• EUR/USD stays pressured around intraday low, keeps short-term trading range intact.
  • Jump in US 2-year Treasury yields to March 2020 levels underpin USD recovery amid sluggish session.
  • Firmer US retail sales, US CDC announcement on quarantine details join Omicron news to favor greenback bulls.
  • Lack of data/events signal further sideways grind during year-end holiday season, second-tier US data, risk catalysts eyed.

EUR/USD hovers around intraday low, consolidating the previous day’s gains above 1.1300 during early Tuesday morning in Europe. That said, the major currency pair seesaws around 1.1325 by the press time while keeping sideways grind established since last Wednesday.

Firmer prints of the US 2-year Treasury yields could be linked to the pair’s latest weakness as the US Dollar Index (DXY) tracked the short-term bond coupons to rebound. That said, the stated Treasury yields jumped to the highest since March 2020 before recently easing to 0.75%.

- Saved data entries -

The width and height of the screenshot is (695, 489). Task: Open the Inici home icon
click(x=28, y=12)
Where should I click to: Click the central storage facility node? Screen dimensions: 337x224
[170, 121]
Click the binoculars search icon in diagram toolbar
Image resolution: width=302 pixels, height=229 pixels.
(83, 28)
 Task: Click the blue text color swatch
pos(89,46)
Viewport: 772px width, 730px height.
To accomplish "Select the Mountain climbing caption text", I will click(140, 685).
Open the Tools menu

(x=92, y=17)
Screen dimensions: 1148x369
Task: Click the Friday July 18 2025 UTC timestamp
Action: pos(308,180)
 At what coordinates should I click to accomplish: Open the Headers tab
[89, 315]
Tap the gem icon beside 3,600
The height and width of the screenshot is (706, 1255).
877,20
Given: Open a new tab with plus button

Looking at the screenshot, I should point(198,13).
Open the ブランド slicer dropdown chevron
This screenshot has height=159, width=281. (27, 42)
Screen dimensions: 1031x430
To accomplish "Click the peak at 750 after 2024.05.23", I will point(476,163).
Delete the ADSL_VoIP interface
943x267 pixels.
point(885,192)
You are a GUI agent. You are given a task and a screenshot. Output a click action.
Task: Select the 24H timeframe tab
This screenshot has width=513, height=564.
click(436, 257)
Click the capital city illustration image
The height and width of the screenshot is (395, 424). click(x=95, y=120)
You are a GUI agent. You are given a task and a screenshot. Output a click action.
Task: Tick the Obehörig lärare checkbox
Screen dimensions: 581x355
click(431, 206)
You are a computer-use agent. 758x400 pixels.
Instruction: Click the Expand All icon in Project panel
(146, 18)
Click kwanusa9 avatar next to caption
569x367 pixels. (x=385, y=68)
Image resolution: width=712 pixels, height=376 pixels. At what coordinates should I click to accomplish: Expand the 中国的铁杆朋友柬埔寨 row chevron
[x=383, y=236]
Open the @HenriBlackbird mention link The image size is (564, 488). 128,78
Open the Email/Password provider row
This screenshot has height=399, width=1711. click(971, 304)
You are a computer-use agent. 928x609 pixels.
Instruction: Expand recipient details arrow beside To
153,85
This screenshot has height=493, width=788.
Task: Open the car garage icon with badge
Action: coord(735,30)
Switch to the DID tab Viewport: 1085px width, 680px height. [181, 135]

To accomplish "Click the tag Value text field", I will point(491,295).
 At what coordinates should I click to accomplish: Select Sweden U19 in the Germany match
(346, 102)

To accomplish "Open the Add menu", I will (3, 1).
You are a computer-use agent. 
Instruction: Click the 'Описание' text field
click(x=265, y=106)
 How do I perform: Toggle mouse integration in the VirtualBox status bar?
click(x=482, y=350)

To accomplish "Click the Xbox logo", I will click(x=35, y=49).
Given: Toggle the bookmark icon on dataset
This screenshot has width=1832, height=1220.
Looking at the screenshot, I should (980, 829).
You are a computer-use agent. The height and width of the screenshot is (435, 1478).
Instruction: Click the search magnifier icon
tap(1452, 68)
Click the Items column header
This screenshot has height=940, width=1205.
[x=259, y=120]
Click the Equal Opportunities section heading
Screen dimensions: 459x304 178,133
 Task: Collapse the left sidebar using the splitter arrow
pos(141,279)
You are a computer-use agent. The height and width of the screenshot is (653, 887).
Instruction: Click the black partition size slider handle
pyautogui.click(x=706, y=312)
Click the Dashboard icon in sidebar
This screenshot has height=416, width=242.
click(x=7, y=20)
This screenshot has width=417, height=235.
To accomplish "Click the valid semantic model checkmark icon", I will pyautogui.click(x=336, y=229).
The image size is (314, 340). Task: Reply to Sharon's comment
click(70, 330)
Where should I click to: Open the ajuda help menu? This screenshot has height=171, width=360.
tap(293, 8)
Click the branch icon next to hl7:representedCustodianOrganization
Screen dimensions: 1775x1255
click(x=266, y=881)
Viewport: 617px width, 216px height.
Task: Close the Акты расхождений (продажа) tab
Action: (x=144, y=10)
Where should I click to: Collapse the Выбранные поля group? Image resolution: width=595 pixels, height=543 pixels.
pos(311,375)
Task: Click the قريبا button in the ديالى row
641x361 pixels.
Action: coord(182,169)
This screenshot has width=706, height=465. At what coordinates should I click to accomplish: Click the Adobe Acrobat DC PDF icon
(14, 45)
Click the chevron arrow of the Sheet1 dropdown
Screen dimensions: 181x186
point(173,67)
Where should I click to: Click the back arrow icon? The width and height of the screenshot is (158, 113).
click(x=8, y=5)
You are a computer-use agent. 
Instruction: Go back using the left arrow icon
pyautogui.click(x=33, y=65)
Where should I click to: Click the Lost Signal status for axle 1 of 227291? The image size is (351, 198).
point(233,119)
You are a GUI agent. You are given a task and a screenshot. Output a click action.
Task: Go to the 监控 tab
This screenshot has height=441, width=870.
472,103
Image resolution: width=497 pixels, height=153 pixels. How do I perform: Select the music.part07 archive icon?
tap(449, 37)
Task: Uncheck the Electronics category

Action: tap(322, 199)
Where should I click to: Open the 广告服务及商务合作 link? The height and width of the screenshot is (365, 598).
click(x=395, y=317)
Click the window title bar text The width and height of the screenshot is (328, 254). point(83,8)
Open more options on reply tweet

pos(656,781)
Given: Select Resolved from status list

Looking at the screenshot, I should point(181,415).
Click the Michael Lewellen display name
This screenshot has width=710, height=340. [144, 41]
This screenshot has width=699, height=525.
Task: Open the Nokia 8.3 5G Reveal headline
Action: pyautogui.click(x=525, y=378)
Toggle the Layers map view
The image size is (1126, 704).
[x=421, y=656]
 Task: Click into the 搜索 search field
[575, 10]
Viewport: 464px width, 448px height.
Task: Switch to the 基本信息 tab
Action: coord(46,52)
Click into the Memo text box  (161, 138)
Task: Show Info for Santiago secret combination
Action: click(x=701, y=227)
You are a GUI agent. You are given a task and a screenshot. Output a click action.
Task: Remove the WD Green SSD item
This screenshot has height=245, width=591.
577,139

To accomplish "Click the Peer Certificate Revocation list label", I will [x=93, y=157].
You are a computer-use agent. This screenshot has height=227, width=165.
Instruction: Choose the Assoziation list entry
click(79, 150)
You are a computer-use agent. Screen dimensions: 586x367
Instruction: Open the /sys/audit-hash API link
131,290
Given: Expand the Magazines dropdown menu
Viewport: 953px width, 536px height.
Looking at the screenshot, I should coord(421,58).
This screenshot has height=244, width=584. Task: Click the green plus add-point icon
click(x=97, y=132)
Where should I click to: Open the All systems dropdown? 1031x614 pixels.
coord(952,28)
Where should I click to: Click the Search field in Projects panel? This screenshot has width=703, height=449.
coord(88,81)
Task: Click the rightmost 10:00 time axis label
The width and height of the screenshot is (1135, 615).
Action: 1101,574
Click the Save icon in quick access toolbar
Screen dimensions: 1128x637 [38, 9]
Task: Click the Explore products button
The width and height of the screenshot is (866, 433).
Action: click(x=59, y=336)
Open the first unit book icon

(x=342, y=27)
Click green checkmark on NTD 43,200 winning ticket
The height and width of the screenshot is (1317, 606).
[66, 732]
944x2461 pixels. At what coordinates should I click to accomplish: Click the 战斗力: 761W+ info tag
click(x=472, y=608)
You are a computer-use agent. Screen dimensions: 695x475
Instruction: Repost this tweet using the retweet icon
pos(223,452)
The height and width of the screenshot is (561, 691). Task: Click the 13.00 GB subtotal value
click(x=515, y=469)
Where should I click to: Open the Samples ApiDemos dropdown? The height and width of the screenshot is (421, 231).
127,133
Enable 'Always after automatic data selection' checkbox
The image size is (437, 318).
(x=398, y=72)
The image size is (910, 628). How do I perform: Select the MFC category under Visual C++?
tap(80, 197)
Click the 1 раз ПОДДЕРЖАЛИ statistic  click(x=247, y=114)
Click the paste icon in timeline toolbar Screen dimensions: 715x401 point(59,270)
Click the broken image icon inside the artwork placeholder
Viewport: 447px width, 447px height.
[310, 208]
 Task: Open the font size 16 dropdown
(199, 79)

- Activity -
Reproduce the EUR/USD market report word for word, from "EUR/USD hovers around" up to and including "since last Wednesday.". The records have no connection to the EUR/USD market report.

- Solution for this exercise -
EUR/USD hovers around intraday low, consolidating the previous day’s gains above 1.1300 during early Tuesday morning in Europe. That said, the major currency pair seesaws around 1.1325 by the press time while keeping sideways grind established since last Wednesday.